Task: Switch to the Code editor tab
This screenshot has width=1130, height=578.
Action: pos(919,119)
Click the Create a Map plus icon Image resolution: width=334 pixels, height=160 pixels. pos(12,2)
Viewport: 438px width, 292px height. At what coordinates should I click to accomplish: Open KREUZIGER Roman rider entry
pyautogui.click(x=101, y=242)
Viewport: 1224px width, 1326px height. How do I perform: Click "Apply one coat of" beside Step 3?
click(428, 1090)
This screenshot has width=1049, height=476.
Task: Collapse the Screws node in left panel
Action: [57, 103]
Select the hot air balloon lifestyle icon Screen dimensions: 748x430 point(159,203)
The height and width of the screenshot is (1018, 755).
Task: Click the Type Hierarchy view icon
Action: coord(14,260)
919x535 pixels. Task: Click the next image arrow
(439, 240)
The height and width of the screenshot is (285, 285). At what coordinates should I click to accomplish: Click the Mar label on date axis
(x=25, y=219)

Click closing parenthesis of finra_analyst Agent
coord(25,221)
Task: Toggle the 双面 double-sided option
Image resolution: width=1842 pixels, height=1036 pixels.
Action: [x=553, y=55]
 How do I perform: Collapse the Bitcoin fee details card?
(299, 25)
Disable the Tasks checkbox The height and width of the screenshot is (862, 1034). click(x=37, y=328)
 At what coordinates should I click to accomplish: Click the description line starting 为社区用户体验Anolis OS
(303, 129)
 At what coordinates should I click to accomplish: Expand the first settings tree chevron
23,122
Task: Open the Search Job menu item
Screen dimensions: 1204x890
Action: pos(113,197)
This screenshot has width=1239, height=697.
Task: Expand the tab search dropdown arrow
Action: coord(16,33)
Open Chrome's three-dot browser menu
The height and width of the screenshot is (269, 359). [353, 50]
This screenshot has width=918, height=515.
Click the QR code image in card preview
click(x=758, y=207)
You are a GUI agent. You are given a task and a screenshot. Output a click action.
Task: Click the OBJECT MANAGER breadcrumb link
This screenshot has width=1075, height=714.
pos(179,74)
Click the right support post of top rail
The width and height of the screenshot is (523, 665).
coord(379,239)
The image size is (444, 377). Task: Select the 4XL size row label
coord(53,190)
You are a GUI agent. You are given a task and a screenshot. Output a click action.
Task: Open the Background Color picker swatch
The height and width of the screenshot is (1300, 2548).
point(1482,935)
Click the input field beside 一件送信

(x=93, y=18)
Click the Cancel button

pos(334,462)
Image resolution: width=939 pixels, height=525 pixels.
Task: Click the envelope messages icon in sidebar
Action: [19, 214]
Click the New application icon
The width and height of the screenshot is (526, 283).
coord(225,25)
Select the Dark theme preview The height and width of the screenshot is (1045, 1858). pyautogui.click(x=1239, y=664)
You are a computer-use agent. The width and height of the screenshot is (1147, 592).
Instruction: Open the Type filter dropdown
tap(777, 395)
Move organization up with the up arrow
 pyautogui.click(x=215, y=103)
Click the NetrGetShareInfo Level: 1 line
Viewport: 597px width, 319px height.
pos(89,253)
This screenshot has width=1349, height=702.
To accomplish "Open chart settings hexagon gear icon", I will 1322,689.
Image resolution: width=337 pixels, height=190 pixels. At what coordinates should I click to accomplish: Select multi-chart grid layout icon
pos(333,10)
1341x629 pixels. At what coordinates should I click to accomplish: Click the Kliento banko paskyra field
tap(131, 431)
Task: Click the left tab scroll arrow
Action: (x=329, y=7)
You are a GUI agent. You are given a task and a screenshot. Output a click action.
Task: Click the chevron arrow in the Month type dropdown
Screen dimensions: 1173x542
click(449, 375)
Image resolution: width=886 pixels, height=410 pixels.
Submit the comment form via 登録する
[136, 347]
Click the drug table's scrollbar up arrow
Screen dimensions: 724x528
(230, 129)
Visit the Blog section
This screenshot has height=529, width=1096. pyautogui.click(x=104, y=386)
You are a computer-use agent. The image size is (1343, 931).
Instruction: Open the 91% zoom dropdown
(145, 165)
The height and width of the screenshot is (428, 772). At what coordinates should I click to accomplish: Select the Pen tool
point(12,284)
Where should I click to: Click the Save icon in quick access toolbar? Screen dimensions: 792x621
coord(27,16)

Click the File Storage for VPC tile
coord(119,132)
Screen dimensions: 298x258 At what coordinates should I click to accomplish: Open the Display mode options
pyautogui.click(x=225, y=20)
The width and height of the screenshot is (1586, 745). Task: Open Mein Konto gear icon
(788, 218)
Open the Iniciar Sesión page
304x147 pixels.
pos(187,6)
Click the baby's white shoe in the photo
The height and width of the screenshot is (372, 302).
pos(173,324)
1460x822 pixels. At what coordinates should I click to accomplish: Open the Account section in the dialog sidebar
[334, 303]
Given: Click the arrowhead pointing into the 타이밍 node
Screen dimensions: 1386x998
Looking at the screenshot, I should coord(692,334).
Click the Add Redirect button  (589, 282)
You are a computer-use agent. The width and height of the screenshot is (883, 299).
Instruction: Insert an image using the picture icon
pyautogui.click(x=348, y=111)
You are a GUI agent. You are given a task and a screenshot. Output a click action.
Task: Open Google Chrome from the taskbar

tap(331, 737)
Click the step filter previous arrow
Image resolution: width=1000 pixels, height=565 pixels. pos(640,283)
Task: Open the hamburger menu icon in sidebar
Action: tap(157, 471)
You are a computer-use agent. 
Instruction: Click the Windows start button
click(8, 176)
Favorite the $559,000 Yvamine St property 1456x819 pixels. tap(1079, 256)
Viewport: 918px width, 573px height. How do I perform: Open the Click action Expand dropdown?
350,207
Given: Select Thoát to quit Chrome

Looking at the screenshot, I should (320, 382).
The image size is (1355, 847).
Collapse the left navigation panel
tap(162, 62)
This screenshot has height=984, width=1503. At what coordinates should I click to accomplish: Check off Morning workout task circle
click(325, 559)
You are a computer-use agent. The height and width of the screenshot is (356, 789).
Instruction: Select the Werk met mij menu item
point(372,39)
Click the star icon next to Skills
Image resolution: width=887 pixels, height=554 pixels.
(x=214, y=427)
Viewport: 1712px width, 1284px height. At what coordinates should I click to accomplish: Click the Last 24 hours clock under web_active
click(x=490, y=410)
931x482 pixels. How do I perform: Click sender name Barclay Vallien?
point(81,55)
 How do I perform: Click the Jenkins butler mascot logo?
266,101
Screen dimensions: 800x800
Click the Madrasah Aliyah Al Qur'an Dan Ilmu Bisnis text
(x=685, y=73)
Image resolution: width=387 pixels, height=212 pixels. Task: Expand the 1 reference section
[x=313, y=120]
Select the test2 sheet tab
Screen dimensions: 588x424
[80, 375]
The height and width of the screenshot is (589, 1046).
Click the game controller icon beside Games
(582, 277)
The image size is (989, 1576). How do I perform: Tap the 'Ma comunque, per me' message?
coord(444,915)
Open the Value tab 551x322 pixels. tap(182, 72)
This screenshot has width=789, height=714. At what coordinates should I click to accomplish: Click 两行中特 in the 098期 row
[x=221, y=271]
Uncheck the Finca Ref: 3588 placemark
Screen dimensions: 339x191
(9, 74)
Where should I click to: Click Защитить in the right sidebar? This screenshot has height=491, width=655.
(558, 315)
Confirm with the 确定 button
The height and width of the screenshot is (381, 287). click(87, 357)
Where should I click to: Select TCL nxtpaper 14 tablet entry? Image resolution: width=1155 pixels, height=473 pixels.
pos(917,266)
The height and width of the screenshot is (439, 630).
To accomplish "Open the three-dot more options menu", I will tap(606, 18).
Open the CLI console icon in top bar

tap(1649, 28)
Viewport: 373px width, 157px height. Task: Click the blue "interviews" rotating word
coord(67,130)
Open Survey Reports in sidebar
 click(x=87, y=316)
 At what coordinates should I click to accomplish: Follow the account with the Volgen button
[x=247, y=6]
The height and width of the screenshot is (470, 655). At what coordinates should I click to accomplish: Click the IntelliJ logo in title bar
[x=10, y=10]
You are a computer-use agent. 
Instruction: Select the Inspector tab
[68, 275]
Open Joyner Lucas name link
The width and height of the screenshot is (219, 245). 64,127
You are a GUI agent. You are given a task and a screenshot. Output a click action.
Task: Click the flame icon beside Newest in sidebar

+ + + + + + +

Problem requirements: Locate each line in the records above that contains the string "preview", treating uppercase and lowercase as different, and copy those lines out.

Response to this task:
Click the QR code image in card preview
Select the Dark theme preview The height and width of the screenshot is (1045, 1858). pyautogui.click(x=1239, y=664)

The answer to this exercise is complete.